# High battery voltage and controller longevity



## Tesseract (Sep 27, 2008)

Well, it's generally true that the closer you run anything to its limits the shorter its lifespan will be. More specifically, switching losses go up with voltage (and current and frequency) so the controller will run hotter at a higher voltage, all else being equal.

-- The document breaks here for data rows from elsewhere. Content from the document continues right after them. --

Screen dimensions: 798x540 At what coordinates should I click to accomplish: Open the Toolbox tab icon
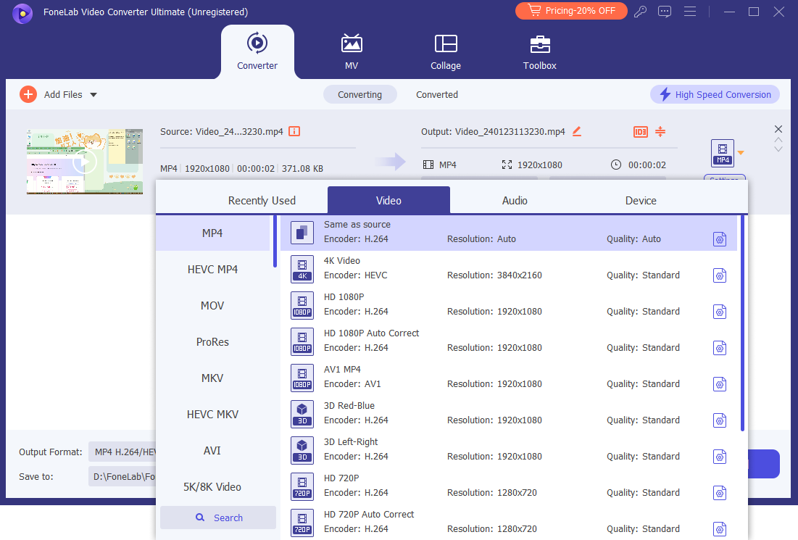coord(540,44)
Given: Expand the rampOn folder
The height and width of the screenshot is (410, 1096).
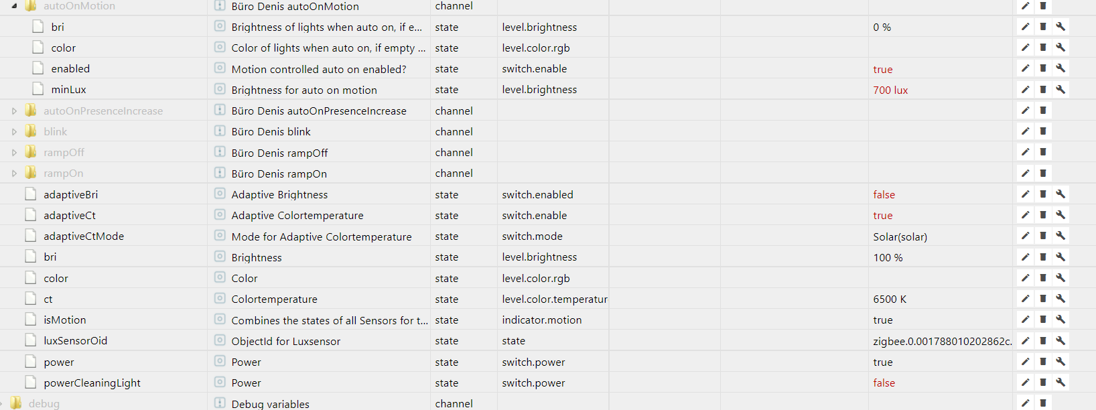Looking at the screenshot, I should (14, 174).
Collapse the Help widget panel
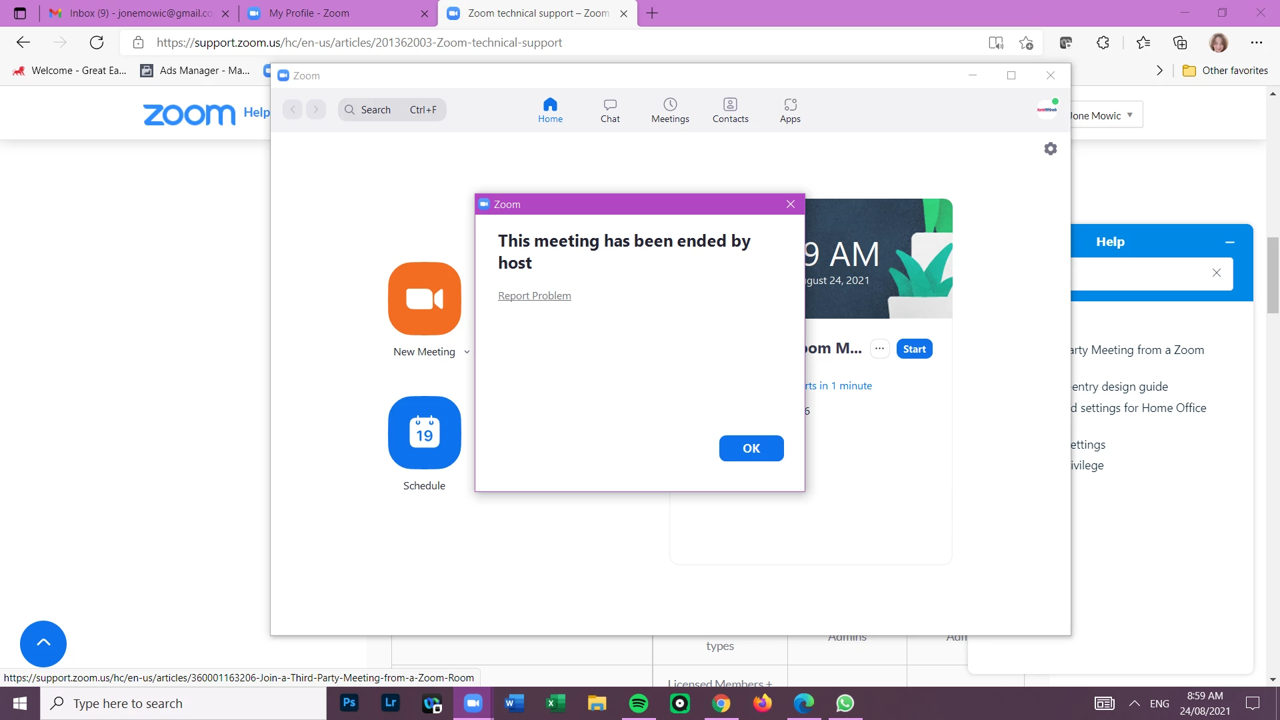 (x=1229, y=242)
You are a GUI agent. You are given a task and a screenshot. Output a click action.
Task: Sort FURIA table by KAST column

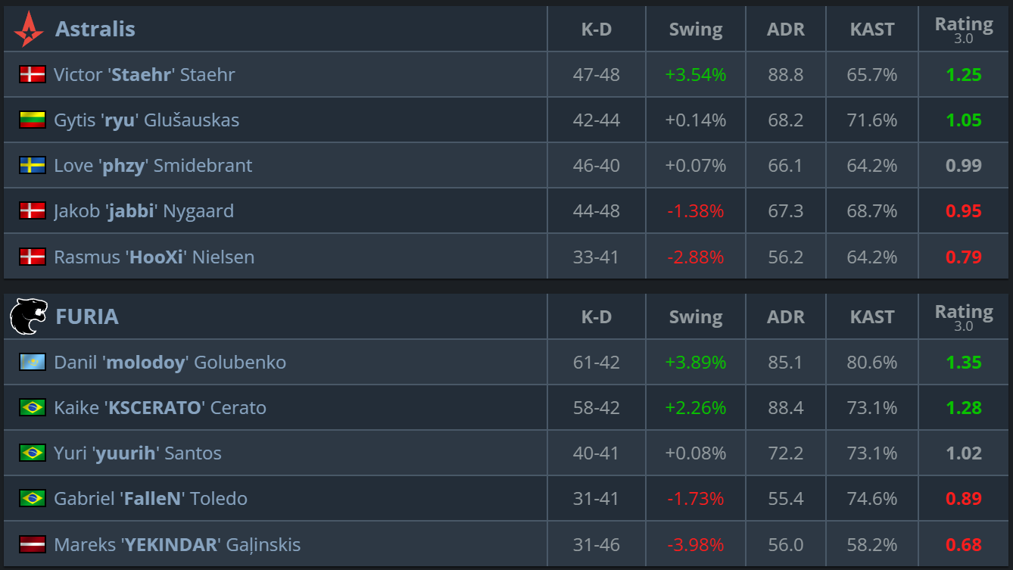[x=871, y=316]
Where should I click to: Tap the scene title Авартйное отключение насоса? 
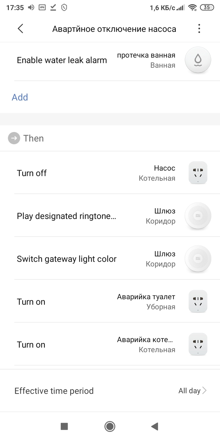tap(114, 29)
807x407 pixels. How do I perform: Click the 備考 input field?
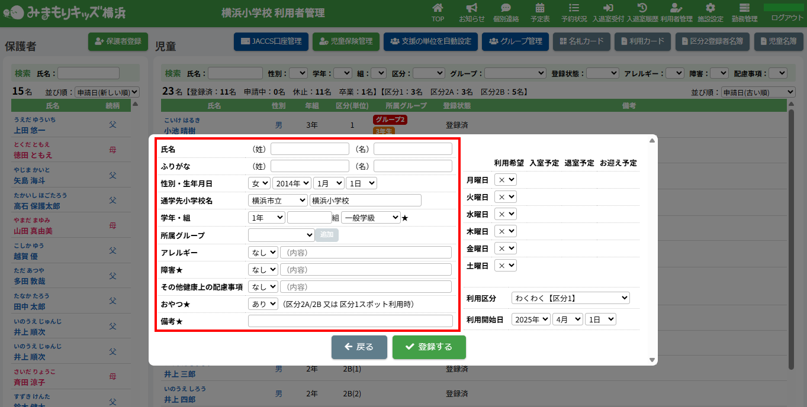point(350,321)
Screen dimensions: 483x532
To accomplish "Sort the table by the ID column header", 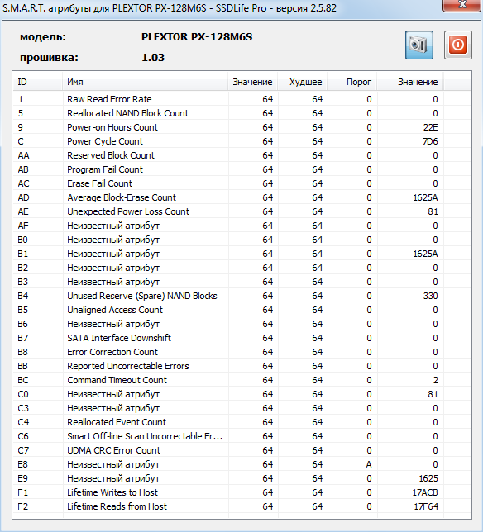I will pyautogui.click(x=37, y=82).
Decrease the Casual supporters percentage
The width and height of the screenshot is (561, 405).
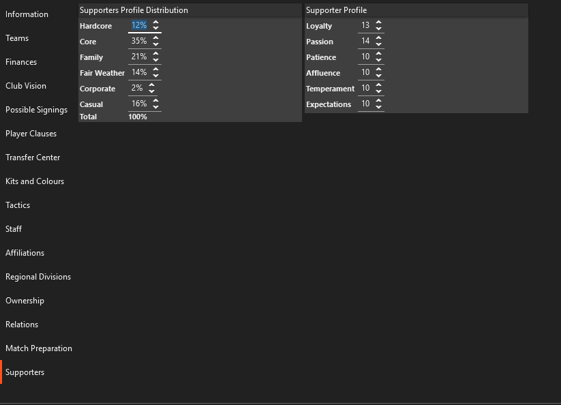pyautogui.click(x=155, y=107)
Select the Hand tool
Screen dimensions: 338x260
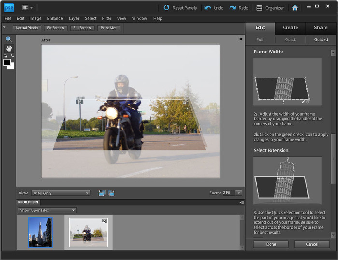point(9,49)
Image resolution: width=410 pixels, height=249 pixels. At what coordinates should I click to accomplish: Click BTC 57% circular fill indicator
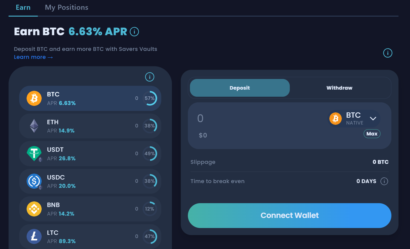click(x=150, y=98)
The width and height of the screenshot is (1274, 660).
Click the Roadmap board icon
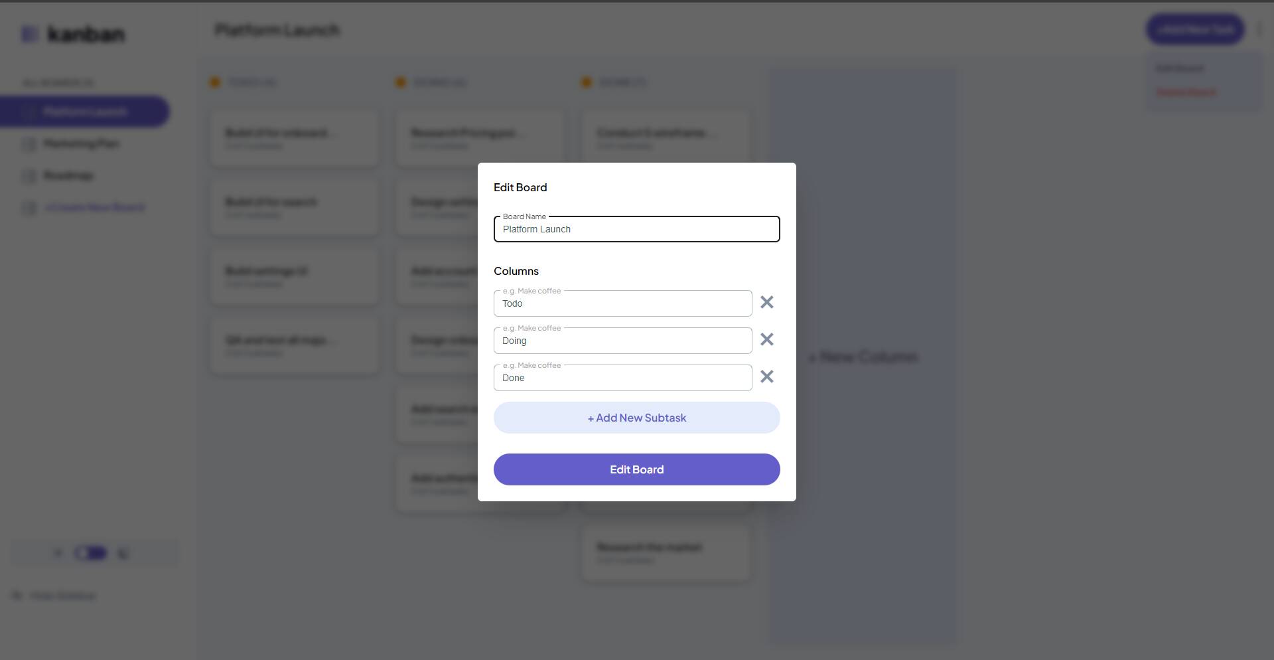click(x=29, y=176)
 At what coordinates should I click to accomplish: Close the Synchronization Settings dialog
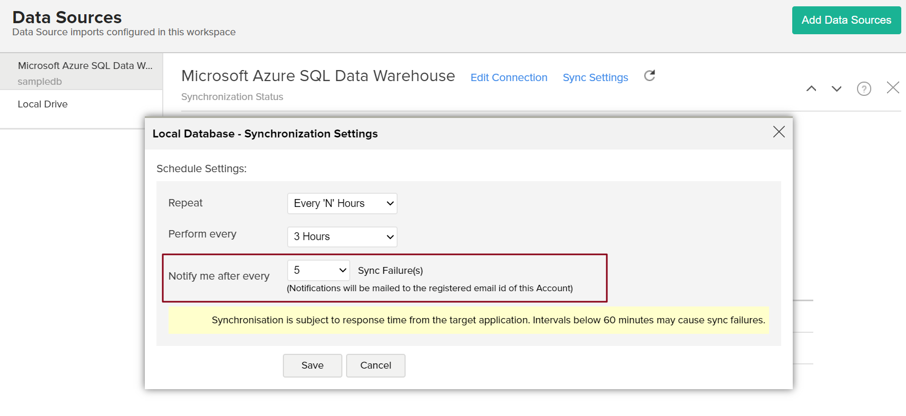(779, 132)
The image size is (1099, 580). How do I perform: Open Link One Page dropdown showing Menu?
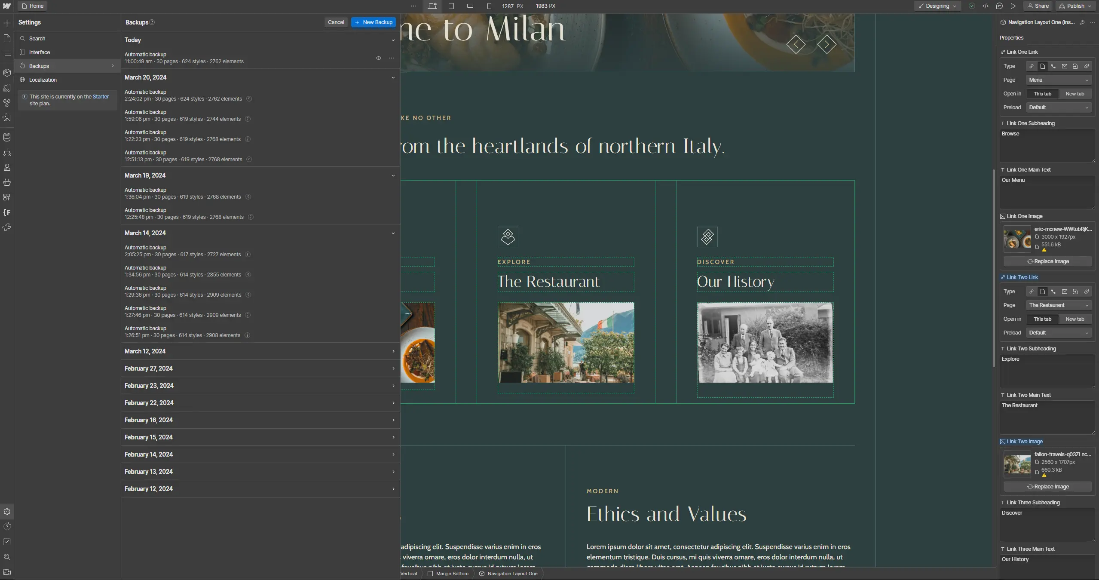[1059, 80]
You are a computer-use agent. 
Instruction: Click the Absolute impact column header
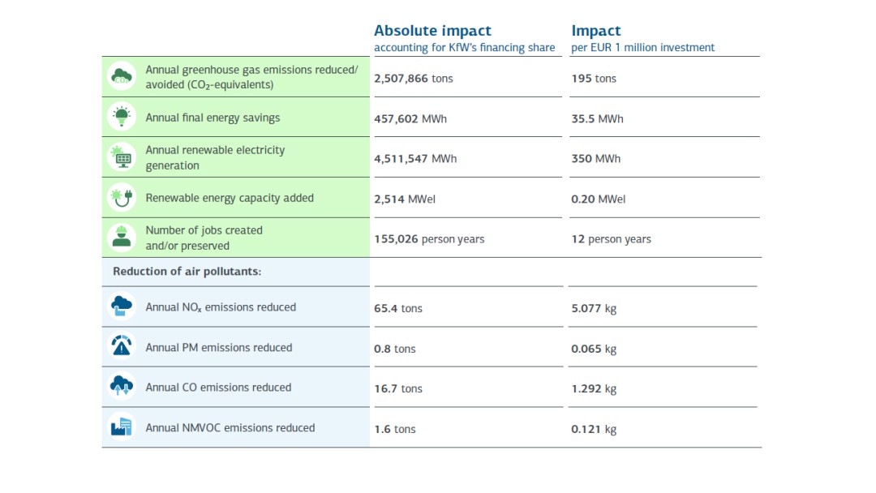point(432,30)
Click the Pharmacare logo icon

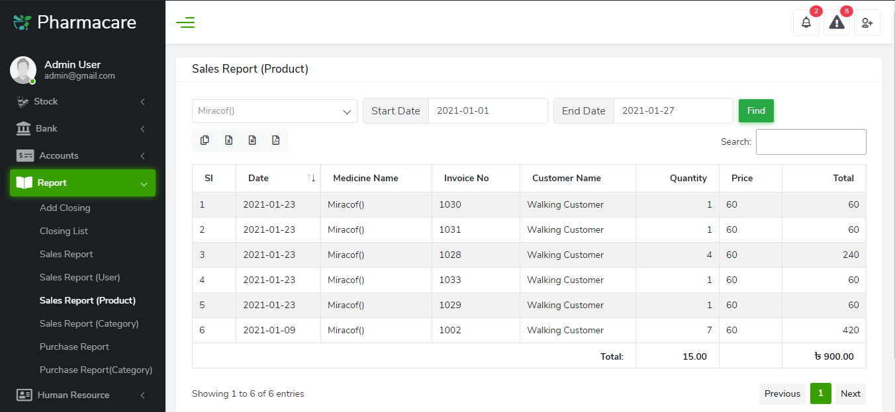(22, 21)
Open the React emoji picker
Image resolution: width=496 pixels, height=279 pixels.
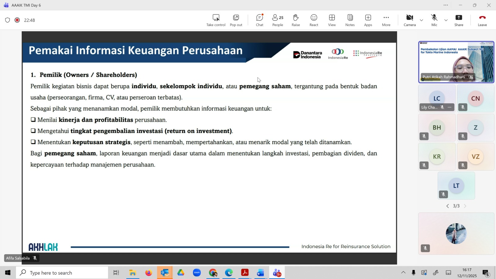(314, 20)
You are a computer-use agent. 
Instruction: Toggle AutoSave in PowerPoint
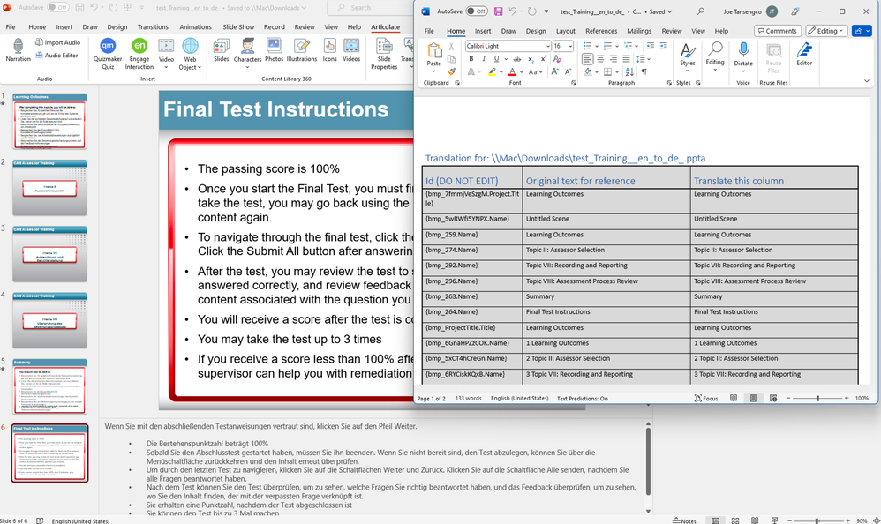pyautogui.click(x=58, y=7)
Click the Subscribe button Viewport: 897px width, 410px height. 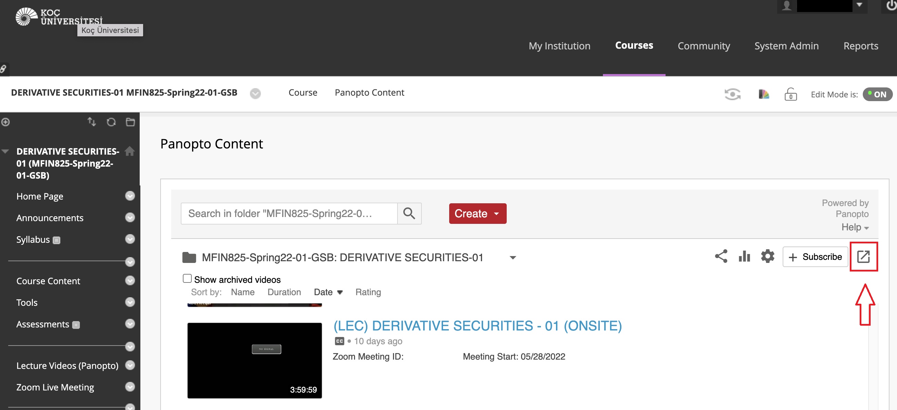tap(815, 257)
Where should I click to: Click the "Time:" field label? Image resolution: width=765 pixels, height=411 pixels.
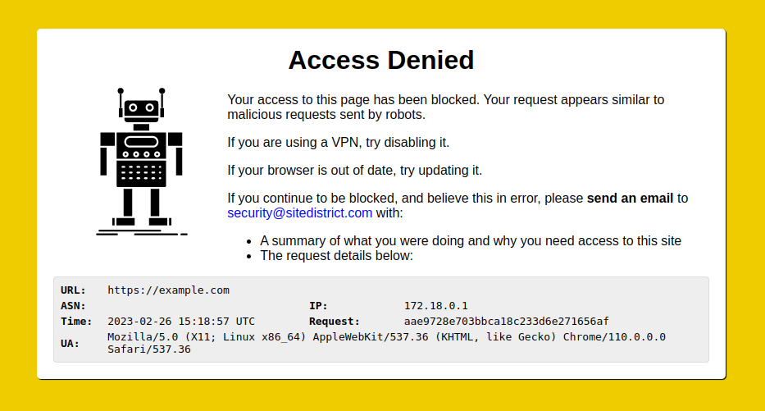76,322
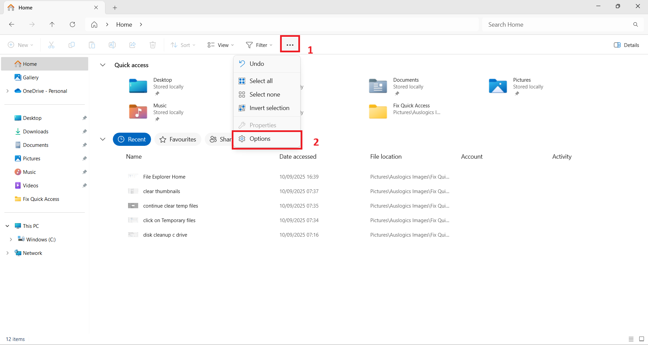Choose Options from the menu
This screenshot has width=648, height=345.
tap(260, 139)
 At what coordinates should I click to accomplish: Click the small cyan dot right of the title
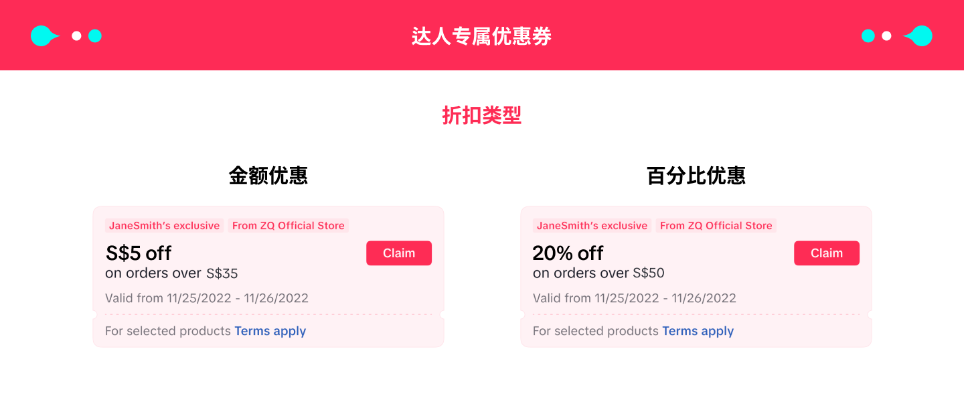pyautogui.click(x=868, y=36)
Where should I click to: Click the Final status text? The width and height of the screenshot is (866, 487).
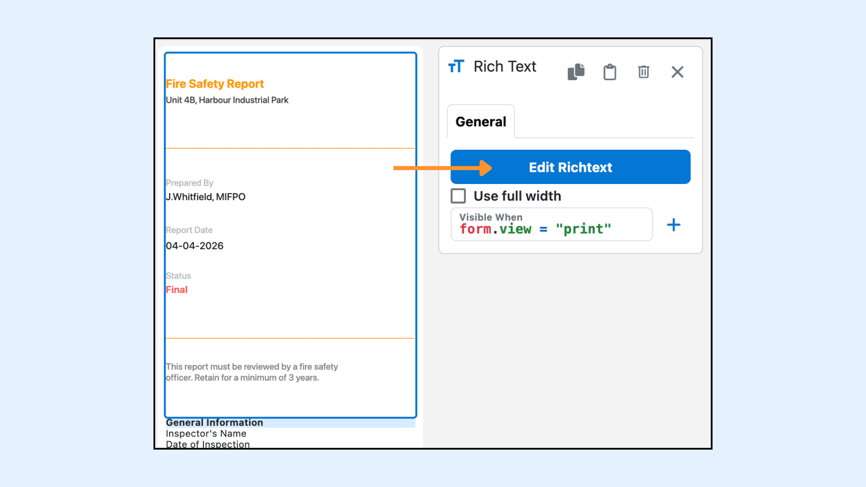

Thus, the maximum current is reduced by 100A if the battery pack voltage is above 310V in the Soliton1 and Soliton Jr controllers. If you don't intend to run your Soliton Jr above 500A then this won't affect you, otherwise you might want to reduce the number of series cells to 90 or less.


----------



## sheik480 (May 8, 2012)

Tesseract said:


> Well, it's generally true that the closer you run anything to its limits the shorter its lifespan will be. More specifically, switching losses go up with voltage (and current and frequency) so the controller will run hotter at a higher voltage, all else being equal.
> 
> Thus, the maximum current is reduced by 100A if the battery pack voltage is above 310V in the Soliton1 and Soliton Jr controllers. If you don't intend to run your Soliton Jr above 500A then this won't affect you, otherwise you might want to reduce the number of series cells to 90 or less.


This is exactly what I would not have expected. I imagine it wouldn't be a _problem_ with sufficient cooling, but it's good to know that not only amps make heat. I should have figured that stress goes up with power, however that power rises.


----------



## sheik480 (May 8, 2012)

If you feel so inclined, could you roughly estimate how much hotter it would run compared to a 60s system?


----------



## subcooledheatpump (Mar 5, 2012)

You might also be interested to know, the elevation of the controller also affects it's lifetime, especially with respect to high voltages. 

numerous studies have concluded that electronics are exposed to more cosmic radiation at high altitudes, and that high voltage electronics are affected the most. So it may be an important factor if you are running in high elevations. 

When switching, the switching electronics inevitably switch some parasitic inductance. Switching off inductance creates a high voltage spike. Controllers have built in diodes (or the body diode of a MOSFET) which serve to shunt the reverse voltage spike. However, the higher the bus voltage is (or bus current), the more the diodes lose in terms of conduction losses, since they are not perfect conductors. So, more turn off voltage means more turn off current in the diode, thus more losses. So losses estimate..... P=I2R... though only in respect to the switching frequency and pulse width since the current is being switched.. higher frequencies means more losses.


----------



## sheik480 (May 8, 2012)

subcooledheatpump said:


> You might also be interested to know, the elevation of the controller also affects it's lifetime, especially with respect to high voltages.
> 
> numerous studies have concluded that electronics are exposed to more cosmic radiation at high altitudes, and that high voltage electronics are affected the most. So it may be an important factor if you are running in high elevations.
> 
> When switching, the switching electronics inevitably switch some parasitic inductance. Switching off inductance creates a high voltage spike. Controllers have built in diodes (or the body diode of a MOSFET) which serve to shunt the reverse voltage spike. However, the higher the bus voltage is (or bus current), the more the diodes lose in terms of conduction losses, since they are not perfect conductors. So, more turn off voltage means more turn off current in the diode, thus more losses. So losses estimate..... P=I2R... though only in respect to the switching frequency and pulse width since the current is being switched.. higher frequencies means more losses.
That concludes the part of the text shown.